I vote small ones very much.
This is very exciting.

June 07, 2022
On 6/6/22 23:22, Walter Bright wrote:

> The
> results were thrown out for my compiler, as the journalist concluded it
> had a bug in it where it deleted the test suite code.

That's too funny. :) And that's why peer reviewed articles exist.

> He wrote lots of
> bad things as a result.

Anything more to the story?

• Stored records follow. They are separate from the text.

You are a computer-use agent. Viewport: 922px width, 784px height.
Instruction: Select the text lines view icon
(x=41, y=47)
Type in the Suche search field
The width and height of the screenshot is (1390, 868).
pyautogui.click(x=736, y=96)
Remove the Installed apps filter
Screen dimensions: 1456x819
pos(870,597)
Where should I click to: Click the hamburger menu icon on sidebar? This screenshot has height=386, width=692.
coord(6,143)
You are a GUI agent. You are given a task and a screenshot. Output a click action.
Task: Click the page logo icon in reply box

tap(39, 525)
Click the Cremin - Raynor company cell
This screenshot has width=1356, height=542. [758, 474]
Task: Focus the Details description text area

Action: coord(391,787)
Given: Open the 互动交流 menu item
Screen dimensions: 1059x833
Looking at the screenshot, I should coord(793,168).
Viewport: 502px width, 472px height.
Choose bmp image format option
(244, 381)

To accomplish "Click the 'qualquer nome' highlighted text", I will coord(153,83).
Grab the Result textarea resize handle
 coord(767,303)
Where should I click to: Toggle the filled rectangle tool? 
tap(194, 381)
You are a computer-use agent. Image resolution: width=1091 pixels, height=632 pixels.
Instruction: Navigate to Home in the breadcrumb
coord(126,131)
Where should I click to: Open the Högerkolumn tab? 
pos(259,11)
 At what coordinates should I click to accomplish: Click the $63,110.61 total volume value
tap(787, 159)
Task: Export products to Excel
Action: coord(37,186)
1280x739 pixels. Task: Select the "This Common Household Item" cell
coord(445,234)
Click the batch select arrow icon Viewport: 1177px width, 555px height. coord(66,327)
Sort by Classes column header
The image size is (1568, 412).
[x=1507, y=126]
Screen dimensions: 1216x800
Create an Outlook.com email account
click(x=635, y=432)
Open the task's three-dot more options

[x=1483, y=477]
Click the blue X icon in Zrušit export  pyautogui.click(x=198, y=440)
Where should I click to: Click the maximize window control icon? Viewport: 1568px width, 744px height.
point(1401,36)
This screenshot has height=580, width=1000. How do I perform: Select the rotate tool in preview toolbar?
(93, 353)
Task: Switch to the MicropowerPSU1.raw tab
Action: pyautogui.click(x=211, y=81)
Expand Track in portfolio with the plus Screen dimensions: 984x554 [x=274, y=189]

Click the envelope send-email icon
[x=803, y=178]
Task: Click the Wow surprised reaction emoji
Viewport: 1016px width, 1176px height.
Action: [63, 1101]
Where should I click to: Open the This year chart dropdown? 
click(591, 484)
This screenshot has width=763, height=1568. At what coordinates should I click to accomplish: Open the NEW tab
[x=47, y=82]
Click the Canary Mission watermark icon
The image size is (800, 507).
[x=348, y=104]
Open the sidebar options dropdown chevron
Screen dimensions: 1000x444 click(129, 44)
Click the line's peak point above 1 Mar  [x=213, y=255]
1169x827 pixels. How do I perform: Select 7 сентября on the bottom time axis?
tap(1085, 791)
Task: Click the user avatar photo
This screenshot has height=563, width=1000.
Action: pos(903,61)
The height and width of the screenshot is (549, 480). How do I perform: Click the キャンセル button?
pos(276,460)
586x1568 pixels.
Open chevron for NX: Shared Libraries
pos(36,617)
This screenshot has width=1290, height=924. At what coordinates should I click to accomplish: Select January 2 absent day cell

You should get more sales when they hopefully published the explanation with an apology. (?)

Ali

June 07, 2022
On 6/4/2022 8:12 PM, rikki cattermole wrote:
> Lol, I'll take that to mean its architecturally pretty far from where it needs to be.

Not really, I just never thought it was worth the effort.
June 07, 2022
On 6/7/2022 2:23 AM, Bruce Carneal wrote:
> On Tuesday, 7 June 2022 at 07:05:04 UTC, Walter Bright wrote:
>> dmd doesn't do autovectorization.
>>
>> However, you can write vector code using vector types if you wish.
> 
> vector types are a great feature.  That said, for readability I'm migrating my __vector code base to autovectorization for the CPU-only deployments and autovec+SIMT/dcompute for the rest.
> 
> Fortunately the recent autovectorizer code performance equals or exceeds the "manual" code in many instances (more aggressive unrolling and better/finer-grain handling of intermediate lengths).  OTOH, if perf drops,and SIMT is not available, __vector it is!
> 

I've never much liked autovectorization:

1. you never know if it is going to vectorize or not. The vector instruction sets vary all over the place, and whether they line up with your loops or not is not determinable in general - you have to look at the assembler dump.

2. when autovectorization doesn't happen, the compiler reverts to non-vectorized slow code. Often, you're not aware this has happened, and the expected performance doesn't happen. You can usually refactor the loop so it will autovectorize, but that's something only an expert programmer can accomplish, but he can't do it if he doesn't *realize* the autovectorization didn't happen.  You said it yourself: "if perf drops"!

3. it's fundamentally a backwards thing. The programmer writes low level code (explicit loops) and the compiler tries to work backwards to create high level code (vectors) for it! This is completely backwards to how compilers normally work - specify a high level construct, and the compiler converts it into low level.

4. with vector code, the compiler will tell you when the instruction set won't map onto it, so you have a chance to refactor it so it will.